Introduction
The Explorer is Sourceful Energy's window into the decentralized energy network - a web app that makes the invisible visible. While the mobile app focuses on onboarding and managing individual energy assets, the Explorer pulls back to reveal the bigger picture: a real-time, interactive view of every node contributing to the network on Solana.
Users connect via their wallet to access detailed analytics on energy systems, network activity, and token flows. The design challenge was translating dense blockchain and energy data into something immediately legible - without dumbing it down. Every chart, map marker, and data point needed to serve both crypto-native users exploring DePIN for the first time and energy professionals evaluating network health.
The result is a tool that feels more like a living dashboard than a typical block explorer - grounded in real physical infrastructure, not just transaction hashes.
Live
Challenges
The Explorer drops users into a dense, data-rich environment and asks: what do you want to know?
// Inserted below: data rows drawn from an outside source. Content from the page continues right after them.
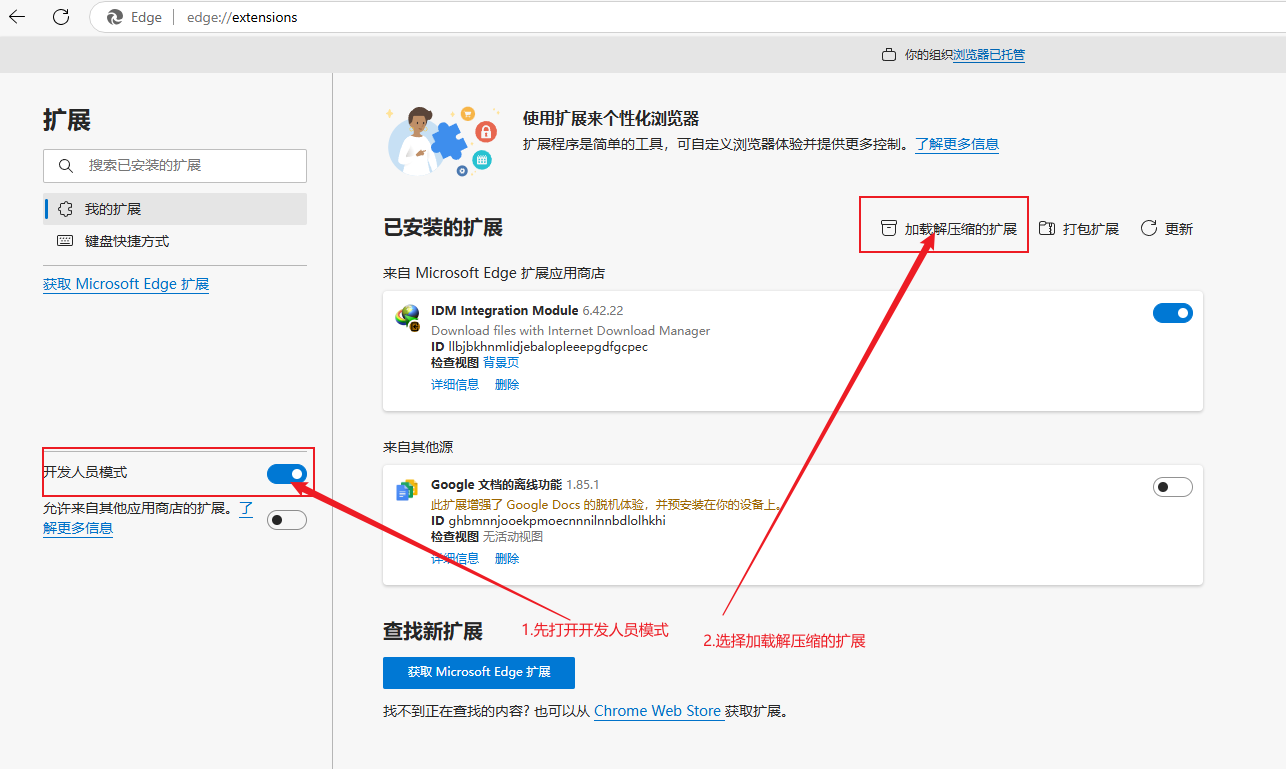Click 删除 under Google Docs offline extension
Image resolution: width=1286 pixels, height=769 pixels.
click(x=507, y=559)
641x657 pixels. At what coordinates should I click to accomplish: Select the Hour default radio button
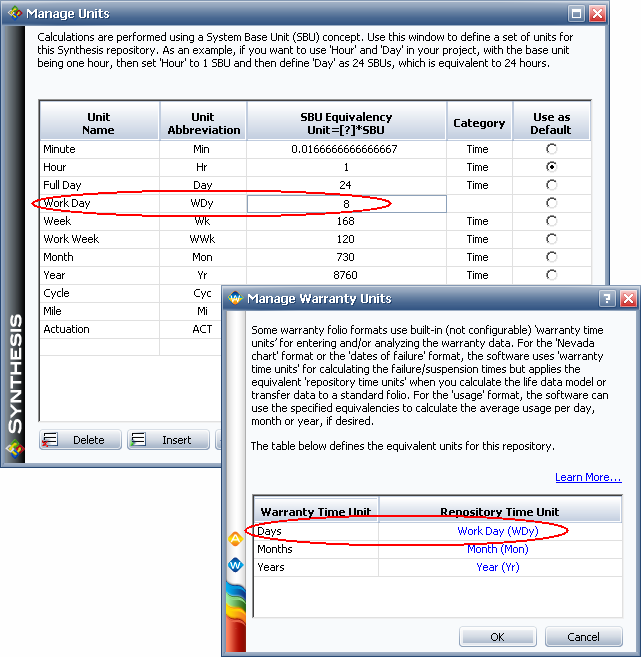550,167
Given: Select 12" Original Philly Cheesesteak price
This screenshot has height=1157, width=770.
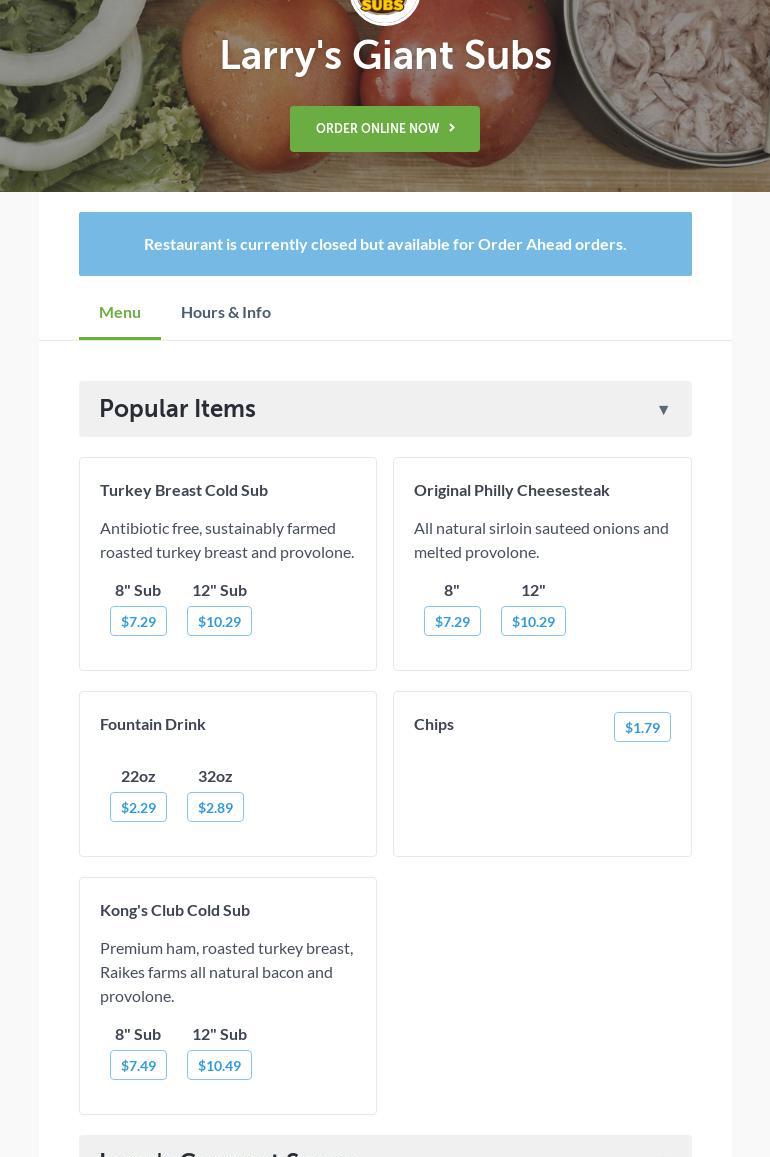Looking at the screenshot, I should pos(533,621).
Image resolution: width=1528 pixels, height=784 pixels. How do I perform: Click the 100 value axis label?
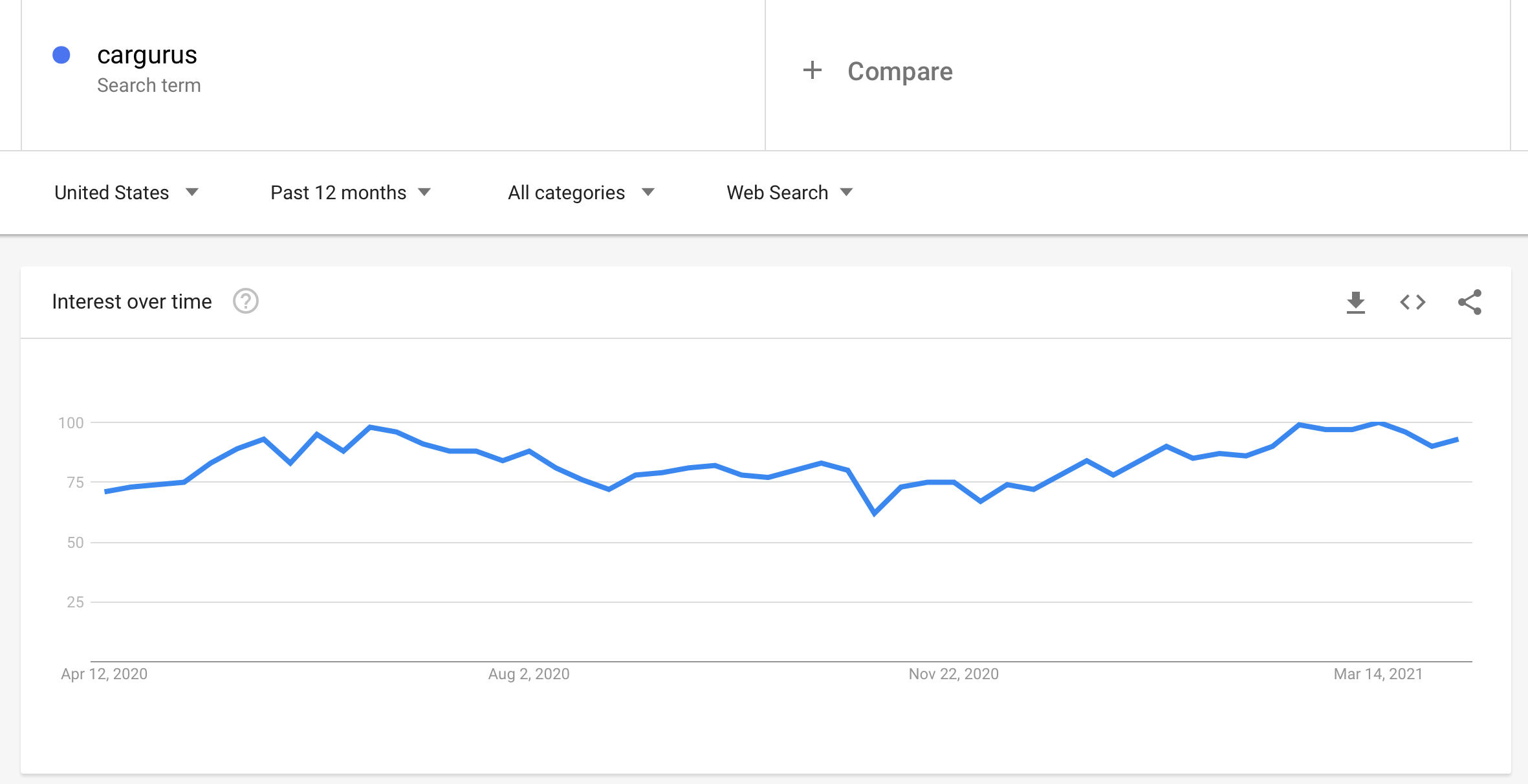click(71, 423)
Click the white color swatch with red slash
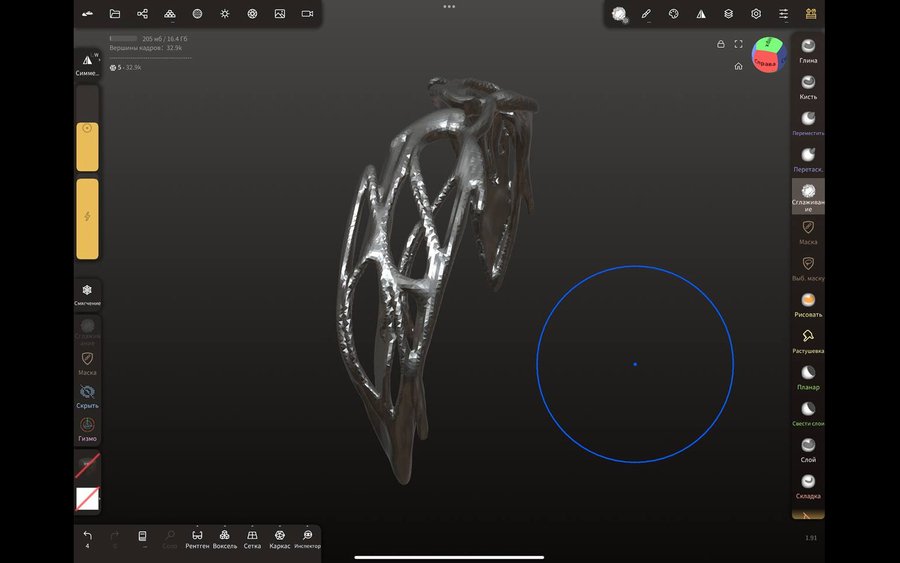Screen dimensions: 900x563 tap(87, 498)
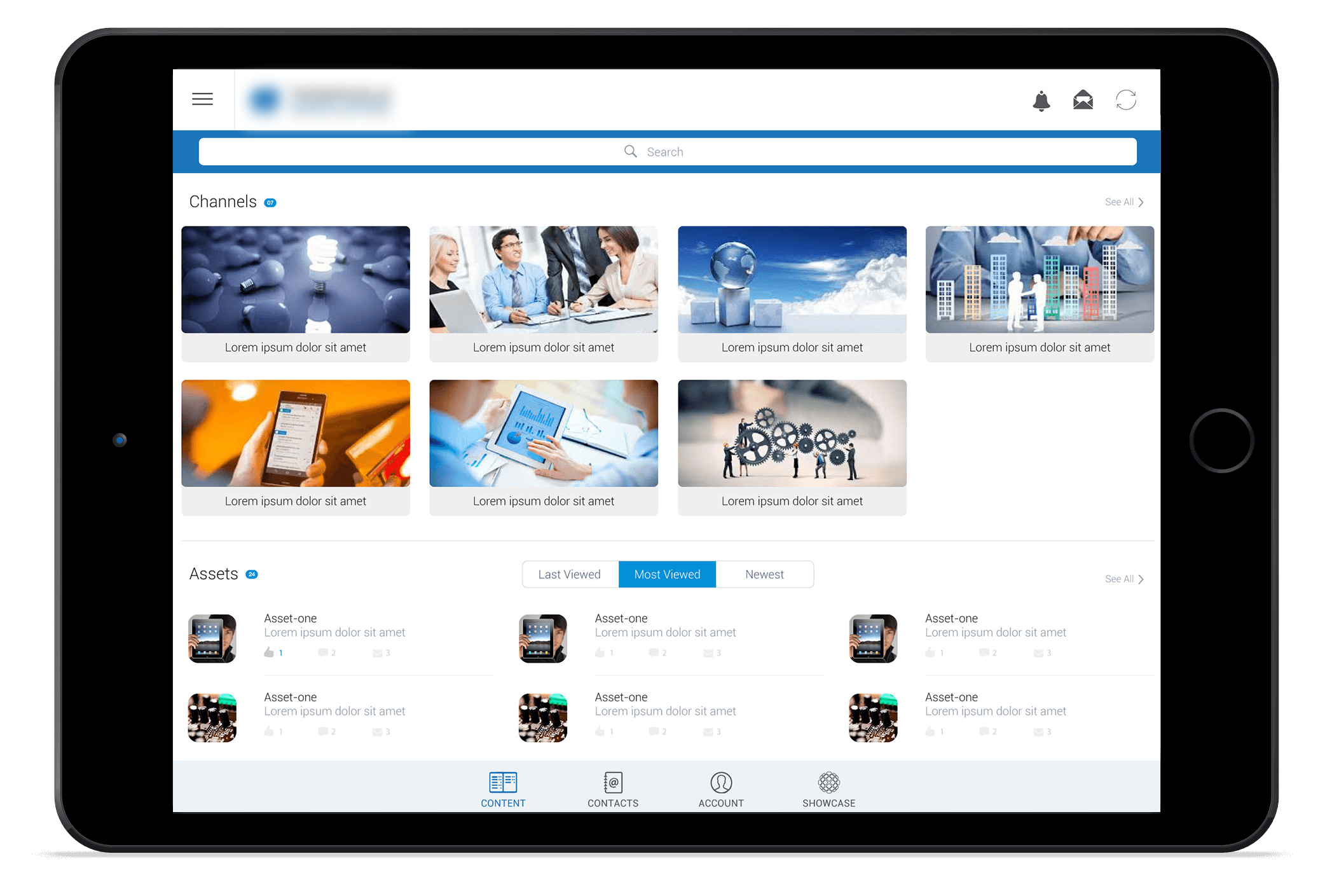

That open-ended nature was the core design problem.
Information architecture was the biggest challenge. The platform pulls from multiple API endpoints - network stats, individual device data, token activity, energy production - each dataset serves a different user with different intent.
ICs and community members wants to see network growth. A device owner wants granular performance data. A curious newcomer just wants to understand what DePIN actually looks like in practice. Designing a single interface that serves all three without becoming cluttered or confusing required constant prioritisation and restraint.
Wallet integration and authentication introduced familiar web3 friction. Connect flows needed to be seamless enough that crypto-native users didn't think twice, but clear enough that someone connecting a wallet for the first time understood what they were agreeing to and why.
To lower the barrier further, I designed a demo mode and guided tour - giving users a way to explore real network data without needing a wallet at all. This was critical for building trust and letting the product speak for itself before asking for any commitment.
I released an early beta to our Discord community and ran rapid feedback cycles with active members, treating them as collaborators rather than testers. Their input shaped everything from data visualisation choices to navigation patterns, and meant the general release landed with confidence.